Gameplay-wise, it’s as if someone had looked at Company of Heroes, and stripped out a lot of the micromanagement, the control-points (at least for the single-player campaign), and cover and retreat systems. And really, the game benefits from it. Less demanding and frantic, Sudden Strike 4 lets players take a broader approach to strategy, while still giving enough control for tactical depth. For example, tanks pack a serious punch, but suffer from a fairly low vision range. You can open the hatch and get one of the crew to look out, which then exposes them to anti-infantry fire. Infantry are useful against other infantry, clearing mines, getting through narrow spaces, commandeering abandoned vehicles and taking down lone tanks (but only if armed with anti-tank weapons), but will be quickly destroyed when facing multiple armoured units.
Players also have to take care to position their tanks, making sure not to expose vulnerable flanks, and not to use light tanks as a front-line unit, especially when going up against heavier foes. (The heavy tank is slow moving terror, with armour-plate capable of deflecting nearly all head-on attacks, and a cannon which can demolish nearly anything with one well-placed shot.) Air support can also be called upon in the form of paratroopers, reconnaissance, heavy bombers and ground-attack planes. These are more useful in the campaign rather than skirmish and multiplayer modes, as they take a fair amount of time to reach the target area (though the ground attack planes can be used as area denial, as they will hang around and strafe targets in the area until their ammo runs out).
Also, the game throws the occasional surprise. You see, the mission briefings are actually a plan of what should happen, not what will. You may be told to head to one position to repel the enemy advance, only to find that the enemy is coming from somewhere else completely different (hence the need to have a full fuel-tank). Far from feeling cheap or annoying, these deviations from what you’ve anticipated help to keep you on your toes. Indeed, the only thing I found jarring, was that when playing for the Germans, the mission briefing was given with a broad US accent (thankfully, during the actual mission the units all acknowledge your commands in German).
Battles can range from the brutally short (such as blundering your tanks/infantry into a fortified position), to protracted (as when each side has arranged their forced with care). Either way, they are always spectacular – with shots blowing craters in the ground and kicking dust and smoke in the air, or slicing the top off an enemy tank. The visual chaos is extremely enjoyable, and the level of detail is terrific, right down to the track-marks being left by the vehicles.

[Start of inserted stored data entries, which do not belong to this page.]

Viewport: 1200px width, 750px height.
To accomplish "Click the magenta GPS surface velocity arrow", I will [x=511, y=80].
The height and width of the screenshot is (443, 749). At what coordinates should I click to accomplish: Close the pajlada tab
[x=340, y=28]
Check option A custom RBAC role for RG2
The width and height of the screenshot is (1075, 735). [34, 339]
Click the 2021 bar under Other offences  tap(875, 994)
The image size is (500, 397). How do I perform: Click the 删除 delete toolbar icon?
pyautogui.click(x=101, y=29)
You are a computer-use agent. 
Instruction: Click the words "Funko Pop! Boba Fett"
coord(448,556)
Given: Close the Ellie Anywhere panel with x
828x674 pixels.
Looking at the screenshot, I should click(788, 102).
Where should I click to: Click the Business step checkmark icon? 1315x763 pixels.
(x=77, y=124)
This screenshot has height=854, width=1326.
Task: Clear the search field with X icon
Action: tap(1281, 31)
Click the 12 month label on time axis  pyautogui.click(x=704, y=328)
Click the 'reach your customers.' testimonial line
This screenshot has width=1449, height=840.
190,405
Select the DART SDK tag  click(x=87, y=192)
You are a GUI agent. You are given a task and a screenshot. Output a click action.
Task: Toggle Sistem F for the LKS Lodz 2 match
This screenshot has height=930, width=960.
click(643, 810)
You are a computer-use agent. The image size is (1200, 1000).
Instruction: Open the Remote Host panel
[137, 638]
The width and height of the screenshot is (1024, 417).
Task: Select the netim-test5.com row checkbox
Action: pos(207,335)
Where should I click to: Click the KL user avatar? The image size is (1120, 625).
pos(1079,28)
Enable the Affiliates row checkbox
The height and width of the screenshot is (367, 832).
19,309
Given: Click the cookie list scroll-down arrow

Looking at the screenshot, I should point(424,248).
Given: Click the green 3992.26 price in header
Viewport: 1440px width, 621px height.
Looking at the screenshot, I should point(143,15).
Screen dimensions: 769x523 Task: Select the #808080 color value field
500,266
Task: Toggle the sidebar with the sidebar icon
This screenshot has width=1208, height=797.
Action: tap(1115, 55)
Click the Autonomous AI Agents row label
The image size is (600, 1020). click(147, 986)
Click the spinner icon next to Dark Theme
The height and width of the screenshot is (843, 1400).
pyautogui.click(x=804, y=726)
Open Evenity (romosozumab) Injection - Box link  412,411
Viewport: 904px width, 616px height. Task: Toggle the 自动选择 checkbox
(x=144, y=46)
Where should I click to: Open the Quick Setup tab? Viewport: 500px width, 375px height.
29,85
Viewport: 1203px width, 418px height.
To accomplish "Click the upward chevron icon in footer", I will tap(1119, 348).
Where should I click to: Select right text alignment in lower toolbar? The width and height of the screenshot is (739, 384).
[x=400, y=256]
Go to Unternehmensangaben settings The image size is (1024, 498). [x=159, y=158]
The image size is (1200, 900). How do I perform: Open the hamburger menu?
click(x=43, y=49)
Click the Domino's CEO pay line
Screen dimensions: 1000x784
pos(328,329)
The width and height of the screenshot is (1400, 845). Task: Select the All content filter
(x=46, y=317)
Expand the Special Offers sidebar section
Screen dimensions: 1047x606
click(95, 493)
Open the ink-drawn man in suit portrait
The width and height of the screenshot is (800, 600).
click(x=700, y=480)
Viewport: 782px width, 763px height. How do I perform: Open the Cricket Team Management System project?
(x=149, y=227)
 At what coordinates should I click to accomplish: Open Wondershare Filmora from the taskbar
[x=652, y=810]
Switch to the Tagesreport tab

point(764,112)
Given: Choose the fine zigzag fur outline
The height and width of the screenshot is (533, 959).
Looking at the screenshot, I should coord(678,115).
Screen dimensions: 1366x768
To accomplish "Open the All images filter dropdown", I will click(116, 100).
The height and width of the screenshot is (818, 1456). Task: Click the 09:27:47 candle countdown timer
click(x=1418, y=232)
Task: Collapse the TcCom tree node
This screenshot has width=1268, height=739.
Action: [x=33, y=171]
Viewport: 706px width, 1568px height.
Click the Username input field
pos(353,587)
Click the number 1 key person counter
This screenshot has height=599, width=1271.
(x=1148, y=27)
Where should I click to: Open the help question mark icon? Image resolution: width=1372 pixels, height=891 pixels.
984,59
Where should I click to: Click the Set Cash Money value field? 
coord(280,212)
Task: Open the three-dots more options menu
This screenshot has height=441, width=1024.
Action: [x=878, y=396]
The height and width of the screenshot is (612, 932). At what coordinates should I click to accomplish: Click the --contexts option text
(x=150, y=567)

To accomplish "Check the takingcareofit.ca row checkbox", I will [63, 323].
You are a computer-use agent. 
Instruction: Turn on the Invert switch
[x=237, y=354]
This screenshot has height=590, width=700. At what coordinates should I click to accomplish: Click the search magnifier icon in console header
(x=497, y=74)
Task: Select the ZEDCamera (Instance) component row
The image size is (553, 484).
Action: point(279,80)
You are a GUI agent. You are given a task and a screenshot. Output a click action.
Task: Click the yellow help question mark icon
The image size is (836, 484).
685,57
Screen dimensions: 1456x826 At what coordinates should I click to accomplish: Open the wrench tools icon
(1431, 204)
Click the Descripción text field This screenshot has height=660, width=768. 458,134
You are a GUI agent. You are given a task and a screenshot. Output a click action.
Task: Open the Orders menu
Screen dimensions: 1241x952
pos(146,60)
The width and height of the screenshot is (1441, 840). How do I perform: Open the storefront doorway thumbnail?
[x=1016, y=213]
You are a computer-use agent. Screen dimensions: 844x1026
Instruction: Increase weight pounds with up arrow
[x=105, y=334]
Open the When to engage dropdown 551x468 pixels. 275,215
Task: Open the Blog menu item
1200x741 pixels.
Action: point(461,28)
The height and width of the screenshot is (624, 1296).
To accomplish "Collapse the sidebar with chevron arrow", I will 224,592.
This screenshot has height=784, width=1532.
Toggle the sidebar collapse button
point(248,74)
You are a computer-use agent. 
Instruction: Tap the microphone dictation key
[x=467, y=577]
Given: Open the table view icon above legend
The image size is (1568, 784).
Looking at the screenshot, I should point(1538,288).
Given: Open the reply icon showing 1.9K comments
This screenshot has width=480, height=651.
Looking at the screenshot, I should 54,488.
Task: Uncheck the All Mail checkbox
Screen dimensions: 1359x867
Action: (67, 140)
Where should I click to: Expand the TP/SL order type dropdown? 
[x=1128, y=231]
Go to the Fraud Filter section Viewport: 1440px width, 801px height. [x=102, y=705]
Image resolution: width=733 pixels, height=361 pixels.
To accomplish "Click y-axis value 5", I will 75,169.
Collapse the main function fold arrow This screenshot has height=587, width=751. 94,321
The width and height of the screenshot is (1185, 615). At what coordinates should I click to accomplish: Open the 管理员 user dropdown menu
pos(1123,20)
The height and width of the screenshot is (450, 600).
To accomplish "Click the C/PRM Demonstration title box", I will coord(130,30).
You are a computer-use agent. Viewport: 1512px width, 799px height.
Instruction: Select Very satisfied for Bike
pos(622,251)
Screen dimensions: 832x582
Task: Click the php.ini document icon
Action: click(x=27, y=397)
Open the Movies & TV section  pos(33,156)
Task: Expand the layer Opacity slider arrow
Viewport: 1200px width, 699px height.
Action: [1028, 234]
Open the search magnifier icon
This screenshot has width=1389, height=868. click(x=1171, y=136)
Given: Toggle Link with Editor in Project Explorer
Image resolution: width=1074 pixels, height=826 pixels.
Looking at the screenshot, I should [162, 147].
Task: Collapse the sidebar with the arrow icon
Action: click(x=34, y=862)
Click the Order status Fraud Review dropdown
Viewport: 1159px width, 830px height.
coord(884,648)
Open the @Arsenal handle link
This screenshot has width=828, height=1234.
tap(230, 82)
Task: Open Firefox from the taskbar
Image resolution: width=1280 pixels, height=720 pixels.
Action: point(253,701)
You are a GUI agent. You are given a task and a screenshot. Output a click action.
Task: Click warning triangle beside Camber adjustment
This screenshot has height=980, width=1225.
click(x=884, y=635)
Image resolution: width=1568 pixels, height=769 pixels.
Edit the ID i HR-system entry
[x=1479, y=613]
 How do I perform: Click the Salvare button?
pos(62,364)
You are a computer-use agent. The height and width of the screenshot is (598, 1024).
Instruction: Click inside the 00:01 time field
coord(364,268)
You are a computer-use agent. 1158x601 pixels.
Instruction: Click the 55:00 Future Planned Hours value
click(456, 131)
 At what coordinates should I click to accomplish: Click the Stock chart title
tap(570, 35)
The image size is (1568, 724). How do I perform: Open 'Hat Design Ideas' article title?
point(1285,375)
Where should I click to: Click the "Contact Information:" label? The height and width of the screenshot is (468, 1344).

Command & Conquer: Generals used to be my go-to RTS for mass explosions and vehicular destruction, but not anymore.
While Sudden Strike 4 was released in 2017, the recently released Complete Edition features all five (normally individually purchased) expansions, offering players 11 campaigns, over 45 missions and more than 200 different units. Meaning there’s plenty of game-play to be had. Furthermore, it comes with a fair slice of history. The battles are given historical context and their significance in the war, and there are also mini-documentaries with historical footage.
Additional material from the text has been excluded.